Oh gawd. Now I'm reading the L&M website. But I thot you ran a Luxos B?

Now, the dyno hub I got on sale, too, for $100, and I still have my first purchase -- A Supernova E3 that I have to sell on eBay because it sucked as a commuting light (basically useless stand light and poor light output at low speeds climbing), and then I dumped a bunch of money into a LUXOS B -- just because I wanted to continue down the dyno light rabbit hole. None of that stuff was returnable after I had trimmed wires or built the hub into a wheel. I'm out a ton.


Hmm. Uhm.... ... ... Er. This raises still more questions... will take me a few to figure out this comment.


And about building the wheel. I've built a lot of wheels and have a first generation Park stand purchased in 1980, gobs of spokes from old projects and retired wheels and even some rims knocking around that I could lace into a dyno wheel. The cost to me beyond the hub was a bottle of beer and the time to build the front wheel. For normal folks, the total is $250 plus shipping (CR18 rim/QR). http://www.perennialcycle.com/produc...idproduct=6683

So, you're easily looking at $400 for a mid-fi dyno set up: $250 wheel and $150 light. None returnable in the event you conclude that the light sucks. But, at the end of the day, you have a light you don't have to charge and that runs as long as you do.


Well hell I already spent $1K on a used lance armstrong replica trek 5200, and another $900 on a kestrel talon, just for fun, when the fact is any ol' steel 7-speed roadbike like a $150 Saronni with 105 - or a $250 pristine 1990's taiwanese schwinn paramount - would serve just as well. So what the ****.
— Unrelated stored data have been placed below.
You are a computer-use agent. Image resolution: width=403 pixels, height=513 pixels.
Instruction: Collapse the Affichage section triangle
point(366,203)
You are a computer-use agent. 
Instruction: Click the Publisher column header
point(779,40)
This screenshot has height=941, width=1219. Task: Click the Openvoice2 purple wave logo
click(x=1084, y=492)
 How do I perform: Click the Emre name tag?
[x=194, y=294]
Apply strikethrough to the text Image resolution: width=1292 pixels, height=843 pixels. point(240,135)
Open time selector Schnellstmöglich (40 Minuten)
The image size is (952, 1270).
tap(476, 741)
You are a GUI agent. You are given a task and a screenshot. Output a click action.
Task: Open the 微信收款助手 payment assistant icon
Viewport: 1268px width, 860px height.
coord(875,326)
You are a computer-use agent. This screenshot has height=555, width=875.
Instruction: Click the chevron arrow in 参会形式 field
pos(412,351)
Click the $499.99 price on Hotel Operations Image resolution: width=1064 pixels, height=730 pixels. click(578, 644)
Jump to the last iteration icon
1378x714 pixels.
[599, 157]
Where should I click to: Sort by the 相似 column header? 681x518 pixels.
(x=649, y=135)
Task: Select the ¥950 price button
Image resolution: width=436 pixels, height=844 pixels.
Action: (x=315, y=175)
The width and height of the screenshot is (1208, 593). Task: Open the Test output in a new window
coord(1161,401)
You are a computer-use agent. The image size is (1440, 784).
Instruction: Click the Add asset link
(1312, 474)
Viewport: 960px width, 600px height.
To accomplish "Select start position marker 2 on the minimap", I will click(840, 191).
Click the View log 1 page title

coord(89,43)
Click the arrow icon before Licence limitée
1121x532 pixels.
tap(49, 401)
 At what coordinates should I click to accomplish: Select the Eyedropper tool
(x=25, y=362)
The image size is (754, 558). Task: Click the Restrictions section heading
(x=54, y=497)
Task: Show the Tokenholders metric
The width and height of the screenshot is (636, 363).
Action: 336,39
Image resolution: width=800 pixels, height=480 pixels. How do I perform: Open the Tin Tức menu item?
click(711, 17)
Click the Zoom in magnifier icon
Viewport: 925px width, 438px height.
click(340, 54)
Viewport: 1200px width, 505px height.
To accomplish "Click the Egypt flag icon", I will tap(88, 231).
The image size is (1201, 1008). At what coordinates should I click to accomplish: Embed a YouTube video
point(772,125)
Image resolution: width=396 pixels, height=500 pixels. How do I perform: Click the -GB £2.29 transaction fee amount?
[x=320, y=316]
That said it is always fun to get kool stuff for cheap, and I'm still enjoying the many items I bought from the sale table for $5 when Los Gatos Schwinn finally went out of business in the late '90s. I still have one of the several Mavic Open Pro 36h rims I got for $5/ea, and another $5 item was a wooden letter-tray full of DT and wheelsmith stainless spokes. Most double-butted, the box must weight tens of pounds and have 30 or 40 bundles each of 50-100 spokes in increments of 1mm from 250-something to 30-something. There were also 3-4 Bontrager Mustang and Clydesdale rims also $5/ea. And a bunch of ultegra, 105, and Joytech hubs also $5/ea. So I bought a copy of "The Book" and have been built a half dozen wheels so far for $10.10 each and still have a few rims and 10 or 20 Lbs of spokes to go.

In fact I'm so swimming in SS wheelsmith spokes that I'm also using them as dirtbike-exhaust-pipe-spring-removers, bong pokers, etc.